L’examen sera révélateur dans un tournoi dont le niveau sera plus élevé que ces dernières années. La perspective des Jeux de 2026 aiguise aussi les appétits, les stars ont compris qu’une éventuelle sélection de leur part pour Milan/Cortina doit d’abord passer par une participation aux championnats du monde qui précèdent.
Une base NHL
Mais que vient faire l’équipe de Suisse face à des Suédois, Canadiens ou Américains qui ont sorti la grosse artillerie, cette Suisse qui a entamé sa préparation pour ce rendez-vous tchèque par… onze revers consécutifs? Poser la question est (re)lancer une polémique inutile. Ex-championne du monde des matchs amicaux, la Suisse a intégré un Euro Hockey Tour qui, immanquablement, fait baisser son taux de réussite: plus compliqué tout de même d’affronter la Suède, la Finlande et la Tchéquie que la Slovaquie, le Danemark ou la Lettonie.
Et quand vous alignez différentes équipes expérimentales comme Fischer sait très bien le faire, il est impossible de se prononcer sur la valeur réelle de notre sélection. Lui-même voit une Suisse certes défaite mais jouant mieux qu’il y a douze mois. Dont acte. Toujours est-il que pour pouvoir toucher du métal, il est tout de même important de démontrer que l’écart entre sa propre équipe et les meilleurs pays se réduit. Or, lors des Betano Hockey Games à Brno la semaine passée, la défaite du samedi est la 6e sur les 7 dernières confrontations avec la Finlande. Contre la Suède, ce sont 16 (!) revers consécutifs que l’on doit mettre au compte de Patrick Fischer.
Alors, la Suisse est-elle capable de faire un nouveau pas en avant dans le contexte actuel? La réponse, nous l’aurons dès cet après-midi avec le premier match face à la Norvège. Des joueurs importants comme Pius Suter, Kevin Fiala, Timo Meier ou JJ Moser ne sont pas là, la blessure de Denis Malgin prive Ficher d’un élément déterminant. Mais elle accueille dans ses rangs des NHL’ers qui doivent tirer l’équipe vers le haut. Nico Hischier, Nino Niederreiter et Philipp Kurashev ont tous un rôle majeur à assumer, pas seulement au niveau helvétique mais aussi dans le tournoi. Que dire alors du duo Roman Josi et Jonas Siegenthaler qui doit «tailler patron» en couverture, pourquoi pas, d’Akira Schmid (qui ne partira toutefois pas titulaire)?
Sous le casque
On ne fait évidemment pas une équipe gagnante avec uniquement un Top 6 constitué de joueurs de NHL, mais la base se révèle solide.
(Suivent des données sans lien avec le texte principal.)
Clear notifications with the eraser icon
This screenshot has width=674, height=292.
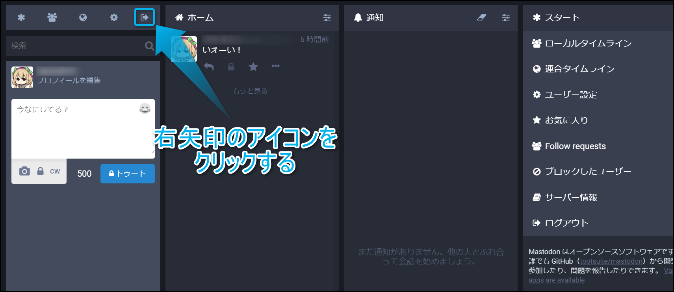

Vous y ajoutez des gars de National League (Gaëtan Haas, Sven Andrighetto, Calvin Thürkauf, Andrea Glauser, Dean Kukan) qui ont plus ou moins le format pour évoluer dans la plus grande ligue du monde et des bosseurs (Tristan Scherwey, Fabrice Herzog, Christoph Bertschy par exemple) qui peuvent, de par leurs particularités propres, regarder dans les yeux les meilleurs joueurs du monde et vous obtenez une sacrée sélection, bien équilibrée et qui peut aller loin dans la compétition.
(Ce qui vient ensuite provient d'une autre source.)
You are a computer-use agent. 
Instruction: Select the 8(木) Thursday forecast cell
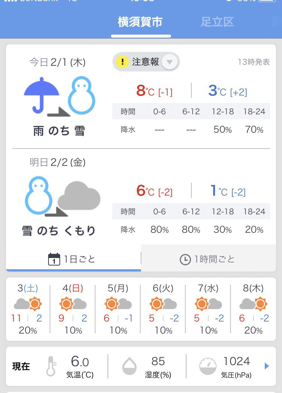(253, 309)
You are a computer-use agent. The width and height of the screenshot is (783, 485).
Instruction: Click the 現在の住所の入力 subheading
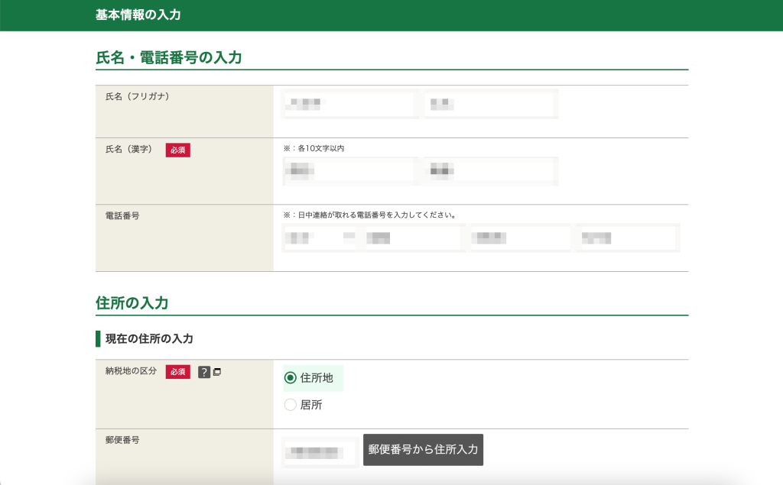pyautogui.click(x=149, y=338)
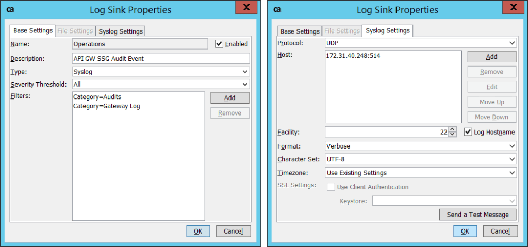Screen dimensions: 528x247
Task: Open the Type dropdown showing Syslog
Action: (161, 72)
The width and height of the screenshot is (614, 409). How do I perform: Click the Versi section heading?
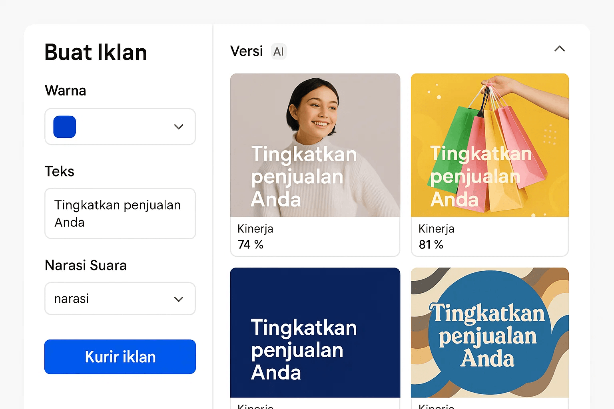coord(247,52)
C’est donc sous le casque que se jouera peut-être l’avenir de notre équipe nationale dans ce tournoi et de Fischer pour l’avenir. La confiance, elle l’obtiendra si elle ressort indemne de quatre de ses cinq premiers matchs, soit des matchs convaincants contre la Norvège, l’Autriche, la Grande-Bretagne et le Danemark. Il y aura comme 3e partie un premier test face à la Tchéquie à domicile, théoriquement sans pression particulière. Elle terminera son tour préliminaire face à deux médaillables: le Canada et la Finlande.
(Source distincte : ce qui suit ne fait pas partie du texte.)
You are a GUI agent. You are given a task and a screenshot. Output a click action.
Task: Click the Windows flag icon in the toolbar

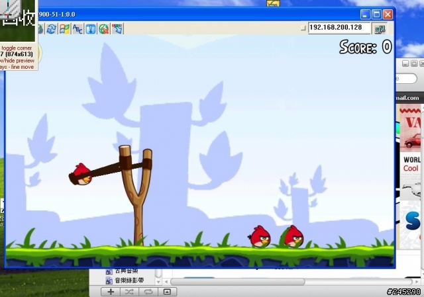click(64, 28)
C’est alors qu’interviendra la réponse cruciale qui déterminera l’avenir du sélectionneur qui dispute dès aujourd’hui son 8e championnat du monde à la tête de l’équipe: si la Suisse fait preuve de caractère, elle atteindra peut-être son objectif de disputer au moins une demi-finale. Si elle re-re-re-craque mentalement, il sera alors temps de penser au changement. Qui paraîtra alors naturel et indiscutable.